Exercise instructions:
Scan the records for the string "this"; copy each line where it occurs.

Available data:

------------

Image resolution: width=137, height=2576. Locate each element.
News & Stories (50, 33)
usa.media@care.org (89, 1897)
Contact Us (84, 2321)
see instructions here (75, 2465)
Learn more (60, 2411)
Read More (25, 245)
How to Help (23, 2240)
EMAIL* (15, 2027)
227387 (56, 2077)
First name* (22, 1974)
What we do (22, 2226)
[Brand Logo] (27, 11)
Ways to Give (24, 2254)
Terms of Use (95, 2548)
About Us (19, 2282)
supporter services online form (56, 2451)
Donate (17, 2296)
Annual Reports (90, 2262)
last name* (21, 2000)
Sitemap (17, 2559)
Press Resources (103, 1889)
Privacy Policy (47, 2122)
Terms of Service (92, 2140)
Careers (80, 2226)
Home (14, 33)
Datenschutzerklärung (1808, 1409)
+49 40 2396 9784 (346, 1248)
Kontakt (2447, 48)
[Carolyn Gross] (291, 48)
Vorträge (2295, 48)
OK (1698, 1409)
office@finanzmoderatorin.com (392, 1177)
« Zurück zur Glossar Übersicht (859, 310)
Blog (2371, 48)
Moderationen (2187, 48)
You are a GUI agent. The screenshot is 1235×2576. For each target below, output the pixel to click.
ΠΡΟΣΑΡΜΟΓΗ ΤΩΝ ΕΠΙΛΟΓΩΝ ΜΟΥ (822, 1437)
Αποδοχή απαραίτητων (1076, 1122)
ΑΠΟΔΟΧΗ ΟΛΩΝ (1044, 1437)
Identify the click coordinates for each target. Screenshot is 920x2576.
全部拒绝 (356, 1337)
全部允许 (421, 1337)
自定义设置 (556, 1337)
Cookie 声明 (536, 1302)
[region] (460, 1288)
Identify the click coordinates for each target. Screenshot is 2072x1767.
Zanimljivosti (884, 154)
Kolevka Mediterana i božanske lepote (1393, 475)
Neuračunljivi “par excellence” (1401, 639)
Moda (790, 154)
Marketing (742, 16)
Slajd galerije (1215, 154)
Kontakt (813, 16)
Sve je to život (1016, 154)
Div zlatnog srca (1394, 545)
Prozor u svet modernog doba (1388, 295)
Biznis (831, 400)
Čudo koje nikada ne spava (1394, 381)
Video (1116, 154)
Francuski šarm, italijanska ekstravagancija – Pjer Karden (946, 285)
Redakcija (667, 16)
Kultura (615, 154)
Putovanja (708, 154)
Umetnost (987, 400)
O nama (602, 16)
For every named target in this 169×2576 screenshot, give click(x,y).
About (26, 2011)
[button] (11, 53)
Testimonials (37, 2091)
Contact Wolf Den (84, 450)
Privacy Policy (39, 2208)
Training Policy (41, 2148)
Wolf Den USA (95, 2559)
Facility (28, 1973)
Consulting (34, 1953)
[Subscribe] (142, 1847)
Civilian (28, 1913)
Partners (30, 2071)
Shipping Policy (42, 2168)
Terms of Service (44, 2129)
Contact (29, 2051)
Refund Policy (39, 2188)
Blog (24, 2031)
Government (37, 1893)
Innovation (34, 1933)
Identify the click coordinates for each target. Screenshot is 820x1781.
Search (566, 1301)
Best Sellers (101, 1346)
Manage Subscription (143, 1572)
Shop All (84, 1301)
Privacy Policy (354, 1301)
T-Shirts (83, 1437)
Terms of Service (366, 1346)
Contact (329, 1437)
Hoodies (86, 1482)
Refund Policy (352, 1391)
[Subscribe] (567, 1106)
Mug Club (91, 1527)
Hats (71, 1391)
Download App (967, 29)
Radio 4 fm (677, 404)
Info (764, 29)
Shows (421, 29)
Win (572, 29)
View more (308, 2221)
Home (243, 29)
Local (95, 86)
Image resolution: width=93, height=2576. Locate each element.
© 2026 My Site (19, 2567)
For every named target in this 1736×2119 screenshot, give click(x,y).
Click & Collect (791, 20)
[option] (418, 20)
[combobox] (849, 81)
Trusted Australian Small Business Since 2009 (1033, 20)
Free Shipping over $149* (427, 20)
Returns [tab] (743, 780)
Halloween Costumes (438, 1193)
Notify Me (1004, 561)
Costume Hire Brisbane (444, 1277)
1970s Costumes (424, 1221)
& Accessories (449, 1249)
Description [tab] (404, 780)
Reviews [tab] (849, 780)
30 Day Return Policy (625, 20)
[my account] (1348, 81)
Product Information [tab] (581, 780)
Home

------------

Answer to the problem:
For every named target in this 169×2576 screenshot, give click(x,y).
For every named target in this 1736×2119 screenshot, give click(x,y).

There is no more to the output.